REPUBLIKA.CO.ID, BOGOR -- Dosen Institut Pertanian Bogor (IPB) Ani Purjayanti yang menjadi korban tsunami Selat Sunda, sebelum meninggal sempat ditemukan masih bernyawa. Ia kesulitan bernafas karena kehabisan oksigen hingga meninggal di puskesmas.
"Menurut cerita dari suami almarhumah, saat ditemukan Ibu Ani masih hidup. Kondisinya susah bernafas, sempat minta oksigen," kata Dekan Fakultas Ekonomi dan Manajemen IPB, Nunung Nuryantoro di Bogor, Ahad malam (23/12).
Ani merupakan dosen di Departemen Manajemen, Fakultas Ekonomi dan Manajemen IPB. Saat kejadian, ia sedang berlibur bersama anggota keluarganya. Total ada tiga kepala keluarga, Ani bersama suami dan dua putranya, keluarga adiknya dan keponakannya.
Mereka menginap di cottage Mutiara Carita, Banten. Posisi hotel memang berada di dekat pinggiran pantai.
Nunung menceritakan, saat tiba di rumah duka sementara di Pandeglang, Banten, Ahad siang pukul 14.00 WIB jenazah almarhum sudah dalam kondisi rapi siap untuk diberangkatkan menuju Ambarawa. Selama berada di rumah duka, Nunung mencari informasi kronologi kejadian tsunami yang merenggut nyawa dosen Bahasa Inggris IPB tersebut.
"Saya dapat cerita dari suaminya, saat kejadian anggota keluarga berpencar di ruang terpisah. Suaminya sedang mengaji, Ibu Ani ada di kamar istirahat," ujarnya.
Dari penuturan suami almarhum yang disampaikan Nunung, setelah terjangan tsunami, suaminya mendengar suara orang batuk dari dalam kamar yang diketahui adalah almarhumah Ani. Ani ditemukan pertama kali oleh suaminya, masih dalam keadaan bernyawa, tetapi kritis dan sulit bernafas, diduga karena terendam air dan material yang dibawa tsunami.

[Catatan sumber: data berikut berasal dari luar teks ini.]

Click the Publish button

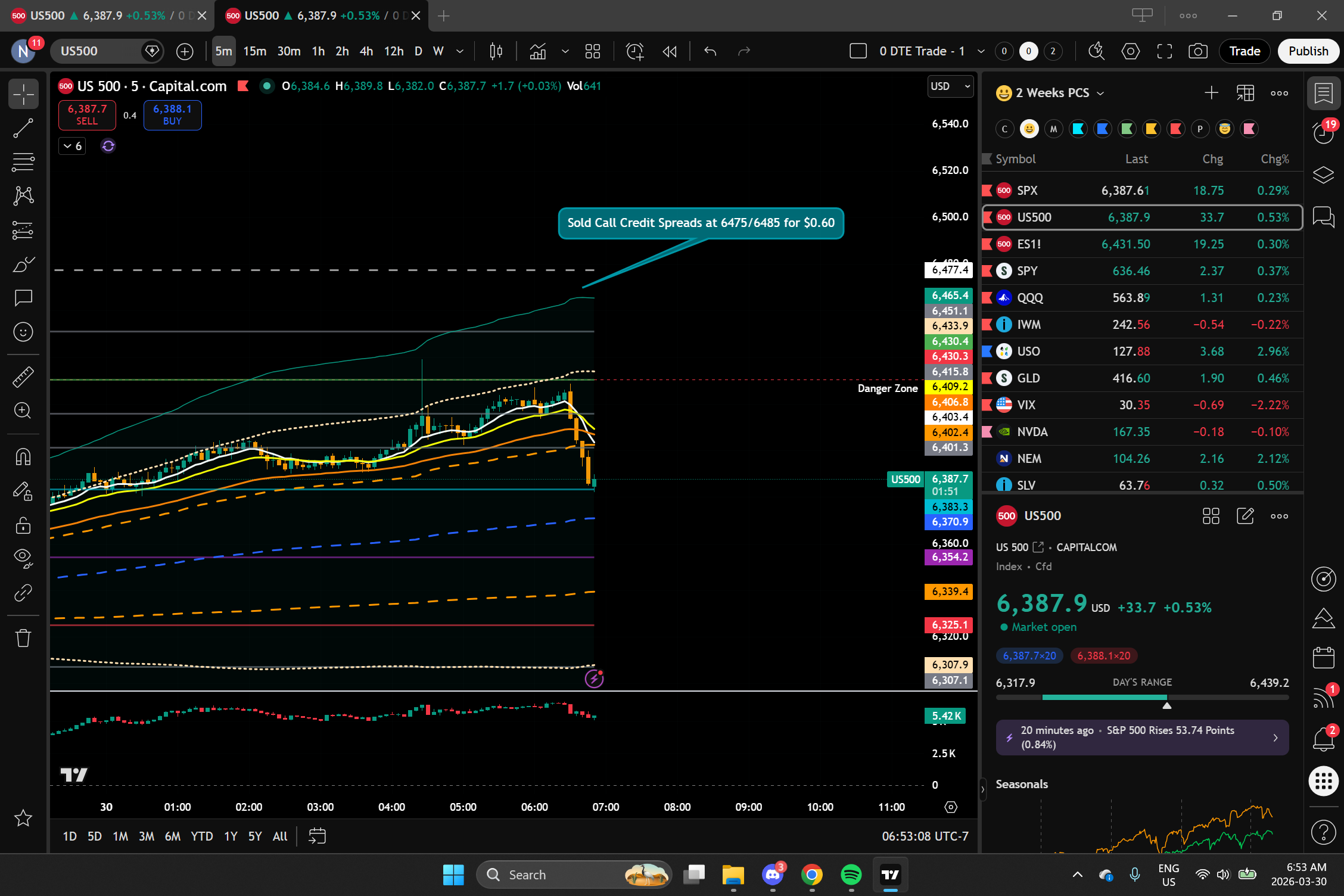pos(1308,51)
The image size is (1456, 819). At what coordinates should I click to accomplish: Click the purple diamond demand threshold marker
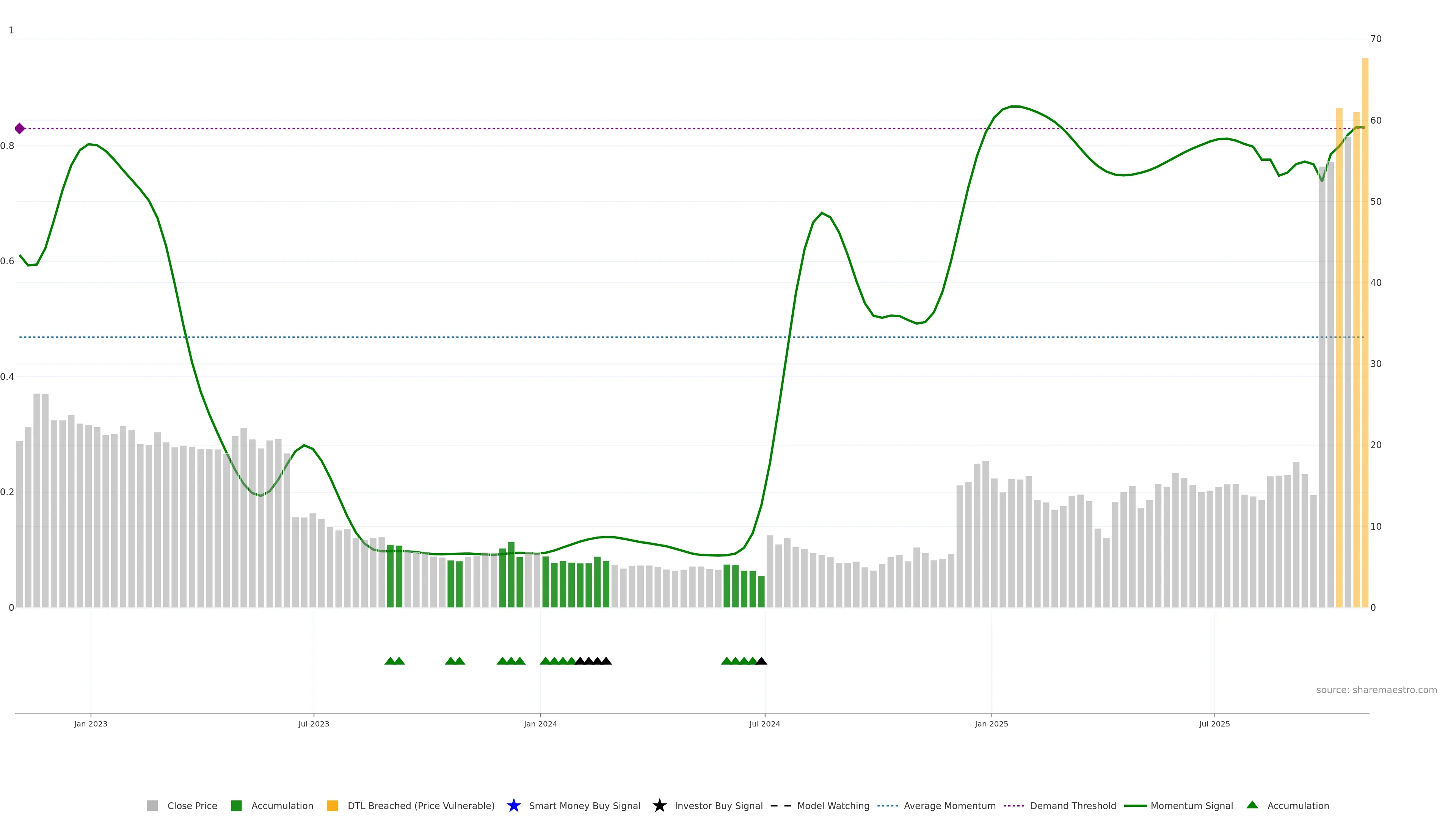pos(20,128)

"Ibu Ani sempat minta oksigen, dan suaminya mencoba menolong dengan seadanya," kata Nunung.
Saat itu juga, almarhum Ani dibawa ke puskesmas terdekat, tetapi karena peralatan yang tidak memadai, almarhum meninggal dunia di tempat tersebut. Kedua putra almarhum juga berhasil selamat mengalami luka jahitan di kepala, termasuk suami almarhum.
Menurut cerita putra sulung almarhum, sebelum kejadian sempat melihat semburan merah dari arah gunung, dan sudah terasa ada getaran-getaran kecil. "Tapi karena tidak ada firasat, dan tidak ada peringatan dini tsunami, mereka tetap di cottage dan tiba-tiba air langsung menerjang," kata Nunung.

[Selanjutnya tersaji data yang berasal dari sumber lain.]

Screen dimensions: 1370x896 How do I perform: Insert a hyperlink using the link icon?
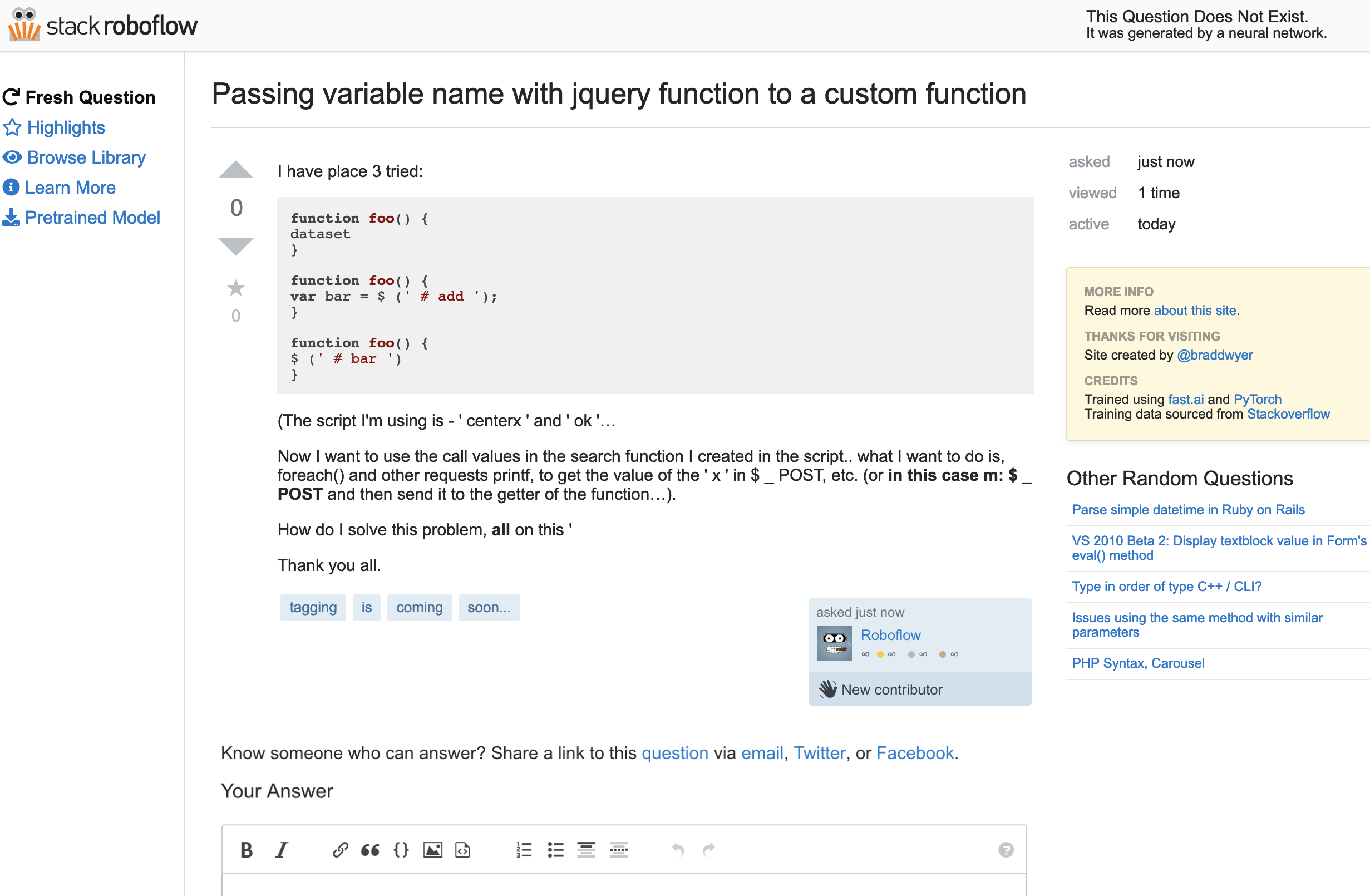340,849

Setelah mengunjungi keluarga, Nunung mendapati keluarga sudah ikhlas dan tabah dengan musibah yang dihadapi. Bahkan suami almarhum tabah, walau dengan kondisi masih luka akibat tsunami.
Sementara itu, beberapa keluarga lainnya masih shock, termasuk putra sulung almarhum yang masih berat atas kehilangan ibunya. Rencananya, Senin nanti putranya akan mengikuti Ujian Akhir Semester (UAS).
"Perlu trauma healing secepatnya untuk para korban karena peristiwa itu korban masih mengalami shock," kata Nunung.
Ia juga mendapatkan cerita dari keponakan almarhum yang sempat menyelamatkan diri dengan memanjat pohon. "Sampai saat ini suami dari adik almarhum Ani masih belum ditemukan. Keluarga masih menunggu kabar," tambahnya.
Jenazah almarhum Ani telah dibawa ke Ambarawa, Jawa Tengah untuk dimakamkan. Pemakaman itu atas permintaan orang tuanya.